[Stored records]
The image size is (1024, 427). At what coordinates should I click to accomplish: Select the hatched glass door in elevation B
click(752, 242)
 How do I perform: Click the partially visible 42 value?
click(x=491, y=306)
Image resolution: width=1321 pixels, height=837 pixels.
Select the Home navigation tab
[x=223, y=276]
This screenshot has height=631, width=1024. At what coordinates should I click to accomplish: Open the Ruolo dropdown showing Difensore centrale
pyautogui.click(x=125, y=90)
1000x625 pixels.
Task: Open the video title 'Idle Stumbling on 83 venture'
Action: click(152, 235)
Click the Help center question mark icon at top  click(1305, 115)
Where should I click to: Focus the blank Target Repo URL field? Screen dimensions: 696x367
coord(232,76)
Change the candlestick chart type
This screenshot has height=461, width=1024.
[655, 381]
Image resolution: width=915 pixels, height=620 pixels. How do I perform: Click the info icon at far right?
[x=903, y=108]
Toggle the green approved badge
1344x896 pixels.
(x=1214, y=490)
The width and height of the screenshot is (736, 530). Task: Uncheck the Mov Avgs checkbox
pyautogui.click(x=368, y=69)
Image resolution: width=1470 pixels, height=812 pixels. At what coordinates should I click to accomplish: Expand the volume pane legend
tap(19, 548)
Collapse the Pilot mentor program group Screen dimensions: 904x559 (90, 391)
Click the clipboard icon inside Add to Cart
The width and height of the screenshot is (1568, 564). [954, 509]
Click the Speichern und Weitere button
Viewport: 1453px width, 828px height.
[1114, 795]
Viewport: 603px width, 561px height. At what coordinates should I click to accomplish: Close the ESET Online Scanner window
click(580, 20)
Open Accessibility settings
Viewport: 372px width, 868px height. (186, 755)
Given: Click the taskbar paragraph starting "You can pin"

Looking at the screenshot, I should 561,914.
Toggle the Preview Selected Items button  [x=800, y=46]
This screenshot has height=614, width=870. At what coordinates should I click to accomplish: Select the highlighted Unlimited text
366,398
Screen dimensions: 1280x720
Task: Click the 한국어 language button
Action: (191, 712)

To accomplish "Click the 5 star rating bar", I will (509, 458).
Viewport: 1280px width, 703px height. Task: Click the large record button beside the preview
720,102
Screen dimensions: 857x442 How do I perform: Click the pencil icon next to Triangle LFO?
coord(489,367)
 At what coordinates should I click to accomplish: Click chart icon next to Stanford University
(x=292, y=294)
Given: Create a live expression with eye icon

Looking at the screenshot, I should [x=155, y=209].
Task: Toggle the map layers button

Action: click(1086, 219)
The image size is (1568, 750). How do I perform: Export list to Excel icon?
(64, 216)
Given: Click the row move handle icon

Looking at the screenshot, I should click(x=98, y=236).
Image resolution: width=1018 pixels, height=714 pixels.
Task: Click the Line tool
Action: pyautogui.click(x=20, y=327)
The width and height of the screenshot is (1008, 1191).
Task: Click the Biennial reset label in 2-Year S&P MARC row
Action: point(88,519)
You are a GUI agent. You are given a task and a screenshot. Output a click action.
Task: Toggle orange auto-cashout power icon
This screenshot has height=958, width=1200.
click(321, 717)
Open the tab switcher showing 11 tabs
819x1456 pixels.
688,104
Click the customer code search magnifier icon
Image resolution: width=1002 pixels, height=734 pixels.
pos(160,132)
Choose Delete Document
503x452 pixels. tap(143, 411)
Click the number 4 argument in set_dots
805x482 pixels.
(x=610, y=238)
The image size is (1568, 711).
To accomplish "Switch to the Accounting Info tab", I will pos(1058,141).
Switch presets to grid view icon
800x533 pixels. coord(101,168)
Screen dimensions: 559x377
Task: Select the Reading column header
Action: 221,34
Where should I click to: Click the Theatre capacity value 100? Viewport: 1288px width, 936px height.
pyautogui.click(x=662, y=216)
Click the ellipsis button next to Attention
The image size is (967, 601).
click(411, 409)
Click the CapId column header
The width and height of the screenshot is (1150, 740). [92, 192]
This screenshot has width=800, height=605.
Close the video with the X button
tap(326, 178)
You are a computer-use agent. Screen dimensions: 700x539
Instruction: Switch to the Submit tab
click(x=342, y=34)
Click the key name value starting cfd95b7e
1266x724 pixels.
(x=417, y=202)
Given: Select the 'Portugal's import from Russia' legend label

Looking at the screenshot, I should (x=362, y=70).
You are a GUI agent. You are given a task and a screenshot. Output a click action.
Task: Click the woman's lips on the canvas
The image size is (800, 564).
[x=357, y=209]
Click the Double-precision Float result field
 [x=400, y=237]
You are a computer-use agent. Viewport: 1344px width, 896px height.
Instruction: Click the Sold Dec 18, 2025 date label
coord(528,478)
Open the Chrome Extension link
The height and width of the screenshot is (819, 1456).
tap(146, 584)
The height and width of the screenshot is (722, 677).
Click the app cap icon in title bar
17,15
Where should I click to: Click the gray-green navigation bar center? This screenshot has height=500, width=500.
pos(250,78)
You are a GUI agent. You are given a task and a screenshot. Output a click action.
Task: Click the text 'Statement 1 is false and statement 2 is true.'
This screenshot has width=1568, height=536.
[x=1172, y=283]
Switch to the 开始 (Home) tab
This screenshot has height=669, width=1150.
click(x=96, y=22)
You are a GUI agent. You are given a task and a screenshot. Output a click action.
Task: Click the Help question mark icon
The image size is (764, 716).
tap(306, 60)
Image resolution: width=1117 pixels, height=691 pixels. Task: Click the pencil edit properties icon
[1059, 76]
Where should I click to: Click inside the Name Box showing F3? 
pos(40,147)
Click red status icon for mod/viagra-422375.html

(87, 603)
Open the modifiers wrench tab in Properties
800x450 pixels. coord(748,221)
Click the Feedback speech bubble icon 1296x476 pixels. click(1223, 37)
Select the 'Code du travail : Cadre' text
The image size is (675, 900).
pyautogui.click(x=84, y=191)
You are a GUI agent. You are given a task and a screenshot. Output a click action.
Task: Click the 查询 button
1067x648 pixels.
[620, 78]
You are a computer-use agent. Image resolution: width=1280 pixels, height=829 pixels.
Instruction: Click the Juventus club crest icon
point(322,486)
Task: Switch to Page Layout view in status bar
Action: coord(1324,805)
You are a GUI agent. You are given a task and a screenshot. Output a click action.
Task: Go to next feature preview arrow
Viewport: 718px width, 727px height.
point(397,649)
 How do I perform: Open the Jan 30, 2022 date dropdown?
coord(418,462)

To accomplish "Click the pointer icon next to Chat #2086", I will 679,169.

Exercise directions: Return, unchanged, the run of lines above that opens with the line containing "Image resolution: width=1470" and closes with the line containing "Collapse the Pilot". Include both.

Exercise answer:
Image resolution: width=1470 pixels, height=812 pixels. At what coordinates should I click to accomplish: Expand the volume pane legend
tap(19, 548)
Collapse the Pilot mentor program group Screen dimensions: 904x559 (90, 391)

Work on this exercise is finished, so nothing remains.